=== Soal 1 ===
Dalam teks tentang mendidik anak hidup sederhana, sifat sederhana disebut berada di tengah-tengah antara dua sifat apa?
=== Soal 2 ===
Sambung teks tentang mendidik anak hidup sederhana, mulai sesudah kalimat terakhir yang ada.

=== Dokumen sumber ===

-=-=-=-=-

Kita selaku umatnya perlu mencontoh sepak terjang dari perilaku Nbi Muhammad SAW, sang panutan itu. Sifat sederhana yang beliau contohkan perlu kita lestarikan. Sifat sederhana sendiri berada ditengah-tengah antara boros dan kikir. Sederhana menjaadi pokoknya perangai yang utama kerena orang yang berlaku sederhana itu akan suka menjauhkan sifat-sifat yang tidak baik seperti riya (pamer), sombong, berlebih-lebihan (berfoya-foya) walaupun sebenarnya berlimpah baginya.

Mengapa anak perlu diajari sifat dan sikap kesederhanaan? Mengajarkan anak kesederhanaan merupakan sebagian dari usaha menanamkan budi pekerti menurut ajaran Nabi Muhammad SAW. Beliau bersabda yang artinya, “sebaik-baik sesuatu ialah yang sederhana atau tengah. “Allah pun mengancam dalam firman-Nya, yang artinya: “Bahwa orang yang mubadzir (pemboros) adalah mereka itu adalah syetan”.

Memahami sabda Nabi dan firman Allah tersebut diatas, kiranya sifat sederhana wajib dimiliki oleh anak-anak kita. Apabila sifat sederhana ini telah dimiliki anak maka akan mendatangkan keuntungan bagi keluarga. Sepantasnya orang tua wajib membekali anak sikap sederhana. Betapa tidak! Dari segi ekonomi ada keuntungan tersendiri. Anak tidak senang berfoya-foya, anak mau mengatur pengeluaran (utamanya jajan), anak tidak semena-mena apabila minta sesuatu kepada orang tua. Pendek kata anak tidak minta banyak tuntutan.

Dari segi postur tubuh, anak yang mengedepankan kesederhanaan biasanya ramping, langsil dan ideal. Tidak gembrot atau bongsor. Ini pun suatu kebanggaan tersendiri bagi diri anak dan keluarga tentunya.

Bagaimana cara mengajerkan kesederhanaan? Pertanyaan ini patut dikedepankan untuk selanjutnya kita bahas. Biasakan anak untuk hidup sederhana dalam keluarga. Hal yang paling utama adalah pemberian contoh tauladan kesederhanaan orang tua. Sedikit bicara nanun banyak contoh, merupakan cara pembelajaran kesederhanaan yang dirasa paling mengena dan efektif.

Jangan manjakan anak. Jangan dihiasi pakaian yang mewah. Demikian juga makanan dan minuman. Atur sedemikian rupa sehigga anak terbiasa dalam lingkingan yang sederhana. Makanan yang bergizi tidak selalu mewah. Intinya, orang tua tidak dibenarkan menanamkan cara-cara hidup mewah. Sederhana adalah cara hidup terbaik.

-=-=-=-=-

=== Data yang diberikan ===
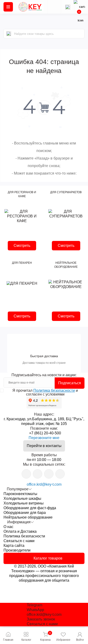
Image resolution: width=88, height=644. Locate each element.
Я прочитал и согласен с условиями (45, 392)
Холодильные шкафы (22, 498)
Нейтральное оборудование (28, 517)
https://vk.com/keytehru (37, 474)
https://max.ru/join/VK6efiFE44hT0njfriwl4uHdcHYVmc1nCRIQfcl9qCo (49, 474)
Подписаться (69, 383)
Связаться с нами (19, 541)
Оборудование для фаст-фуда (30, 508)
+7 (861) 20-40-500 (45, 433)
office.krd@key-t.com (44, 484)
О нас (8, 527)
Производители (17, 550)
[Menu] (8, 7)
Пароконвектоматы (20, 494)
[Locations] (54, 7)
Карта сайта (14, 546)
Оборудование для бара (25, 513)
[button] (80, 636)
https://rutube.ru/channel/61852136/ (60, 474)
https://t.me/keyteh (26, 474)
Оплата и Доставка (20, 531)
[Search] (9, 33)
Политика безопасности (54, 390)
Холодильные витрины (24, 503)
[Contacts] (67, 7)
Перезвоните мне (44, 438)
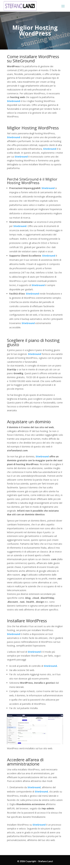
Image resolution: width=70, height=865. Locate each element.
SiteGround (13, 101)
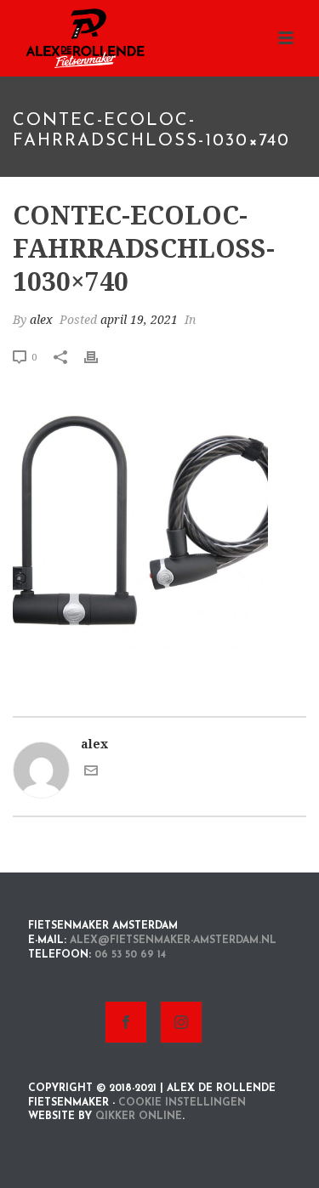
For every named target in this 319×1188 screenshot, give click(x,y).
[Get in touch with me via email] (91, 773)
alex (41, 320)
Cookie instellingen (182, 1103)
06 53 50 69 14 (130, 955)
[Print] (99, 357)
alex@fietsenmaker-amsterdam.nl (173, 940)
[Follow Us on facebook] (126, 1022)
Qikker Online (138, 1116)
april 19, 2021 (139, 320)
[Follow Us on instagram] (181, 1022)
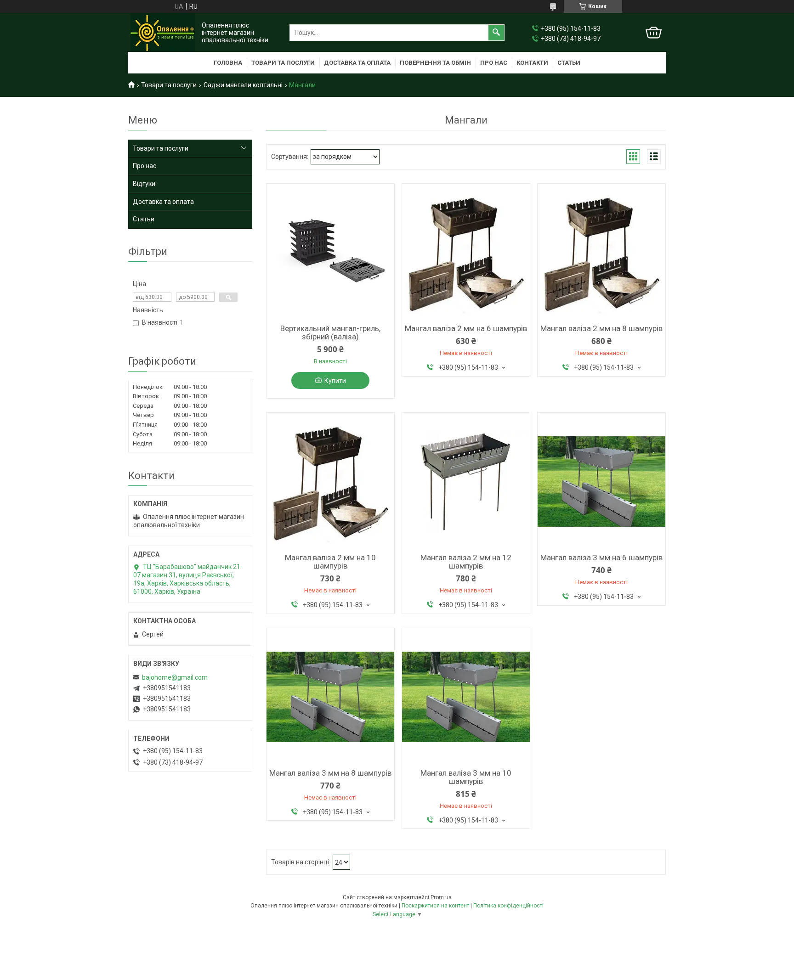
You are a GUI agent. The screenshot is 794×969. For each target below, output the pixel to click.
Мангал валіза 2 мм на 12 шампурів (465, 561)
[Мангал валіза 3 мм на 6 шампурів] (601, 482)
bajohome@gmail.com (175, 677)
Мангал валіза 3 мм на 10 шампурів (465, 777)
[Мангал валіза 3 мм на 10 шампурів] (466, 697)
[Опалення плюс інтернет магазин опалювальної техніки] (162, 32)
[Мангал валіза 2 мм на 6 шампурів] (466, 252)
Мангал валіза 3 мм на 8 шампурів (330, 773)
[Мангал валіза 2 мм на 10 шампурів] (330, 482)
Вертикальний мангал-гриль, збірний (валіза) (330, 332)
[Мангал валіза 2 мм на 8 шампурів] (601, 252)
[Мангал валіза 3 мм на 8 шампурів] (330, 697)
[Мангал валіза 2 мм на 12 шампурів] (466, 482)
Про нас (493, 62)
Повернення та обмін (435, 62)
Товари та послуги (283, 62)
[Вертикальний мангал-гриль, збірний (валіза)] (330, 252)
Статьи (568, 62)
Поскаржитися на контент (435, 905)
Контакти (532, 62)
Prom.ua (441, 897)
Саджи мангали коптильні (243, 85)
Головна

-=-=-=-=-

=== Jawaban tertulis 1 ===
Sifat sederhana berada di tengah-tengah antara boros dan kikir.

=== Jawaban tertulis 2 ===
Sering-seringlah anak diajak ketetangga atau pun saudara yang kurang mampu. Biarkan anak bermain-main bersama anak tetangga yang biasa hidup sederhana. Cara seperti inilah kiranya merupakan pembelajaran anak untuk memahamkan kesederhanaan. Bersikap sederhana tidak hanya mengenai berpakaian dan makanan saja akan tetapi sikap-sikap bergaul dengan orang lain juga termasuk didalamnya. Dalam surat Luqman ayat 19 ditegaskan agar kamu berjalan secara sederhana dan melunakkan suaranya. Arti surat Luqman tersebut sebagai berikut: “dan sederhanakanlah kamu dalam berjalan dan lunakkanlah suaramu. Sesungguhnya buruk-buruk suara adalah suara kedelai.”

Jangan biarkan anak bertingkah dan bersikap sombong. Tanamkan sikap berjalan tidak dengan menggoyangkan kepala, bersiul apalagi berteriak-teriak seperti orang gila. Bersikaplah yang wajar dan sederhana saja, orang lain akan menyukainya.

5.MENGAJARKAN BERPIKIR LURUS

“ajaklah berpikir lurus sebagai mana seorang ilmuan menentukan suatu konsep dan mempertahankan kebenaran.”

Banyak diantara kita berpikir sekenanya. Artinya lupa bahwa diri ini mempunyai alat ukur bernama alat pikiran, tidak digunakan maksimal. Dengan kata lain berpikir melalui jalan pintas sering dilakukan. Misalnya saja, demo yang menuntut kenaikan gaji guru sekolah swasta sementara pendemo juga minta iyuran biaya pendidikan disekolah tersebut diturunkan. Alur pemikiran seperti ini jelas tidak dapat dikatakan lurus malahan tidak masuk di akal. Bagaimana bisa menaikkan gaji guru sedangkan sumber dana untuk menggajinya dikurangi. Kasus ini merupakan sebuah contoh dari banyak kasus cara berpikir tidak lurusyang dilakukan oleh komunitas masyarakat kita, Indonesia.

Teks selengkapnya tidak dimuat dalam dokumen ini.